2017 North American Nakba Tour

Palestinian Voices Shed Light on “Invisible Refugees”

Annie Windholz
4 min readOct 3, 2017

On October 2nd Khawla Hammad and Amena ElAshkar spoke in Syacuse, NY as part of the North American Nakba Tour. You can watch the Syracuse event here. Khawla has been a stateless refugee in Lebanon for 69 years. At 16 years old, her Palestinian village of Kabri was ethnically cleansed and she fled her home. Now she is 84 years old, and and still a refugee in Lebanon, with no citizenship in any country at all. Khawla was accompanied by 23 year old Amena who is also a Palestinian refugee. Amena is a journalist and translator who was born as a stateless refugees in Lebanon, never living outside of the refuge camp.

History

In the 1800s, anti-semitism spread around Eastern Europe and Europe as a whole. In 1896 Theodor Herzl published The Jewish State, which addressed the “Jewish Problem” and became the founder of political Zionism. The Jewish State and Zionist philosophy asserted that Jewish people needed their own state, and that state would be where Palestine currently was. At that time, Palestine was occupied by the Ottoman Empire which was Muslim.

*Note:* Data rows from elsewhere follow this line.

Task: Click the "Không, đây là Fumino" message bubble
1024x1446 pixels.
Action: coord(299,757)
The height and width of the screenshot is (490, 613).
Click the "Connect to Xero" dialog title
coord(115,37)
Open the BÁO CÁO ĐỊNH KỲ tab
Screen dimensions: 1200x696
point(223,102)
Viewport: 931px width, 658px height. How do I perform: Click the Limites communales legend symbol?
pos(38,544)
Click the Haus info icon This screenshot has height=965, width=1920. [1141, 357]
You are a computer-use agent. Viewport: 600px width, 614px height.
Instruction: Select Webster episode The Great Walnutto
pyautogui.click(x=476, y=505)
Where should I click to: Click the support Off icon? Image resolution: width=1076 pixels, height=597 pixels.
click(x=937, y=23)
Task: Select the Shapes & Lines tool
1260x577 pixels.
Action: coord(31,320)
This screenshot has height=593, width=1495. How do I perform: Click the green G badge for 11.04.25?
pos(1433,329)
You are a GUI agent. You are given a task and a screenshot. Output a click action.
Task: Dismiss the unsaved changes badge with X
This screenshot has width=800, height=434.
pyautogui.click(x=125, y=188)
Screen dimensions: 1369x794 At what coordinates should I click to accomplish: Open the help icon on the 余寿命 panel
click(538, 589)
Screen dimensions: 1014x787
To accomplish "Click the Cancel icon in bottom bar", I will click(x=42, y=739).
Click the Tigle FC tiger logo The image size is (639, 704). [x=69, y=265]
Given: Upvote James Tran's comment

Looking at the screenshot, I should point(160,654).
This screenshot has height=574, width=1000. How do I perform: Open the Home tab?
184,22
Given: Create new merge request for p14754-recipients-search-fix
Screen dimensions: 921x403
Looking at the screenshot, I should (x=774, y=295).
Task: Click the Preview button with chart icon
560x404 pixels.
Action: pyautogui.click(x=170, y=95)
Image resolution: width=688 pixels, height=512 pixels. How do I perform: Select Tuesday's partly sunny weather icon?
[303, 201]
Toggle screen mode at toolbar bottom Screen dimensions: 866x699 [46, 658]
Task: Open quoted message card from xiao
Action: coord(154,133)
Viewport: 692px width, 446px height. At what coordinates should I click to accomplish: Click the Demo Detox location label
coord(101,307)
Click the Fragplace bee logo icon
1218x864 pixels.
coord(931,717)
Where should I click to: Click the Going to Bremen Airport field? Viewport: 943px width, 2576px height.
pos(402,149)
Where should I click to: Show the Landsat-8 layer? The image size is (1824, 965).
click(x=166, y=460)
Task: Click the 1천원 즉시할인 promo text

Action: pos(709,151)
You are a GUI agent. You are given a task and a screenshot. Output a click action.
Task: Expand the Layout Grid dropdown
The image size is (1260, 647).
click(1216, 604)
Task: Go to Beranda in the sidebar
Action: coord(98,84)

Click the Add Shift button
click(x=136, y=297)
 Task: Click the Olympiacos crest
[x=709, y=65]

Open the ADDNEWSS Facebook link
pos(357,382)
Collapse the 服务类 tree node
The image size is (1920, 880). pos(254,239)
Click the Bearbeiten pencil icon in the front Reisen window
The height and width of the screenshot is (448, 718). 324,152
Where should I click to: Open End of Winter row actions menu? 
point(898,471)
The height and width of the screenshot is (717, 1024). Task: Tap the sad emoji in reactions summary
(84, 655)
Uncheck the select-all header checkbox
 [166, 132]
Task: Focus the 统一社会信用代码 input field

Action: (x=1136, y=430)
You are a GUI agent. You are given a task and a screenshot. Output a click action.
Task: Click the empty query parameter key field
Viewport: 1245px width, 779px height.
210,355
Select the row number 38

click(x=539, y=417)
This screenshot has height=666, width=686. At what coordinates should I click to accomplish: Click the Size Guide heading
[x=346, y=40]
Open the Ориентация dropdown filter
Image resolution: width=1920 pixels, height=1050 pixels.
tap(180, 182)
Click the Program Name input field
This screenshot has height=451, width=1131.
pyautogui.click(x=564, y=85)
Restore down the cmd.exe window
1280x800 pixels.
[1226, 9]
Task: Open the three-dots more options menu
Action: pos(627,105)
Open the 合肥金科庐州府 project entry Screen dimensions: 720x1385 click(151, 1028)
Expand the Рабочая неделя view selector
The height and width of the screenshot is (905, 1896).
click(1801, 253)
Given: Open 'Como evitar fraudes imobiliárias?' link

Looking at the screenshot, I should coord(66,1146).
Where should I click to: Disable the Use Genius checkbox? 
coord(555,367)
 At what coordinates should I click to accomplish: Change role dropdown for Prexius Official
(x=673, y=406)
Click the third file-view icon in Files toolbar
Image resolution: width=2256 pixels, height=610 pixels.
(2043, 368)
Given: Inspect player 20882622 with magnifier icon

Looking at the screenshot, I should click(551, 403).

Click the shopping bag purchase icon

In 1905 Britain passed the “Alien Act” which banned Jewish immigration to the United Kingdom. Then in 1917 the Balfour Declaration was passed in which the British government issued support toward Jewish people creating their own state in Palestine. At this time in 1917, only 7.6% of the land in Palestine was owned by Jewish people with the rest belonging to Muslim Palestinians, thus, how was a Jewish state to materialize?

In 1947 Britain pulled out of the issue, and left Palestine’s fate in the hands of the United Nations. At this time the UN was only two years old, and didn’t know the history of the land. The UN decided to split the land in half, with 54% of the land going to the Jewish population, and 46% going to the Palestinian people. After this, Palestinians tried to defend the land that they had lost in this decision, and that’s when the massacres started.

Nakba

Nakba in Arabic means “catastrophe,” and is used by Palestinians to refer to the massacres that took place in 1948 where Palestinians were killed by Jewish settlers with those who survived fleeing the country to become refugees. There were a total of 750,000 refugees at this time, creating the greatest refugee crisis in the history of the world.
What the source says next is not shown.